What those things are, Mitarotonda doesn’t say, but he adds, “I don’t know enough about yacht rock to have a stance on it. However people want to relate to the music we’re making is up to them. I know people called Steely Dan yacht rock, and Donald Fagen hated it.”
It’s interesting that he brings up Steely Dan, as his slinky, melodic end solo on “Your Direction” bears more than a trace of Skunk Baxter influence. Mitarotonda claims any such reference is simply baked in his DNA.
“I think there was a period in my life when I was listening to more music from that era,” he says. “But I’m not actively going to that stuff.”
A lot has happened in Goose world over the past few years. They’ve become certified arena headliners (in July they play Madison Square Garden), they’ve changed (cofounding member Ben Atkind left in late 2023 and was replaced by Cotter Ellis) and, earlier this year, they dismissed percussionist Arevalo from the flock.
“Relationships can be tough,” says Mitarotonda, who is loath to discuss details regarding his former band mates. “We're following the music first and foremost. Where we are now, the connection we have with Cotter and the communication within the band, it’s better than ever.”
Atkind and Arevalo both contributed to Goose’ sumptuous new album, Everything Must Go, but the majority of the record features the now lean-and-mean lineup of Mitarotonda, Ellis, bass guitar player Trevor Weeks and keyboardist-guitarist Peter Anspach.
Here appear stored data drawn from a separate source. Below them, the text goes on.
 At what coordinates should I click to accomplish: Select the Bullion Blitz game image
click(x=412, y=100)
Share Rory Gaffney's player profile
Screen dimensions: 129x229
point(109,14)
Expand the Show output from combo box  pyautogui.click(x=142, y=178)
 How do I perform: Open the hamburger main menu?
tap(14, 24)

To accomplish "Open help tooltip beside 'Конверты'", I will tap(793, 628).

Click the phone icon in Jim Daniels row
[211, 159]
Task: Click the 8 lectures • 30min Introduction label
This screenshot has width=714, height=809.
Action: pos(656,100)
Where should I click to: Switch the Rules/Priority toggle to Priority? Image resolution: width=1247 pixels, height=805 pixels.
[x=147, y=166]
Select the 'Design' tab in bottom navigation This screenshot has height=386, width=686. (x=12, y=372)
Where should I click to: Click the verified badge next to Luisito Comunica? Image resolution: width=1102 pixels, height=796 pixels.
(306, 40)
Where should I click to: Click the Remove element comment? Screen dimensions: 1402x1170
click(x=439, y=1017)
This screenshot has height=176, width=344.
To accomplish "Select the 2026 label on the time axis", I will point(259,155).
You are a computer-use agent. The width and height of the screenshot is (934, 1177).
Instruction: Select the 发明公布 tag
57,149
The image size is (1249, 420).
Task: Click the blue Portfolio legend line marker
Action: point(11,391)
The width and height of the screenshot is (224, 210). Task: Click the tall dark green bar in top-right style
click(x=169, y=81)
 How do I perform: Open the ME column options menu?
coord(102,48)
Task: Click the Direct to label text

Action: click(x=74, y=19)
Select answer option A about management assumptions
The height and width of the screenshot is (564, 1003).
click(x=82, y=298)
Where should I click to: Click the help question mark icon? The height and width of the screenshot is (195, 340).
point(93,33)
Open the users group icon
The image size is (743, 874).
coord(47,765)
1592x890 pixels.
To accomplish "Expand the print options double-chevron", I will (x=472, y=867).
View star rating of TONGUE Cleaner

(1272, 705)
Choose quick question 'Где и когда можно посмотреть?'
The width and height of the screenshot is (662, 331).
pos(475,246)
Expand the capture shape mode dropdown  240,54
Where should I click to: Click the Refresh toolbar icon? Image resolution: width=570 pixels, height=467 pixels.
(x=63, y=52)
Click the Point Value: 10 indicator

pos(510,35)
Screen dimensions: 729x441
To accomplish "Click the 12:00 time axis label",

The disc is a bright and breezy affair, tuneful yet adventurous, filled with righteous grooves, elaborate electric guitar solos and other assorted bits of musical hijinks.
But while the band clearly wants to get to “the good stuff,” i.e., the jams, they don’t skimp on the solid songcraft: The seven-minute anthem “Give It Time” unfolds in bravura sections held together by emotional connective tissue, and when it explodes in rapture, its joy is entirely earned.
With the exception of four songs — “Your Direction,” “Dustin Hoffman,” “Iguana Song” and “How It ends” — the tracks have been road tested extensively, so they carry the audience seal of approval. What’s interesting about the older material is how alive and fresh it sounds – nothing has become routine or played to death.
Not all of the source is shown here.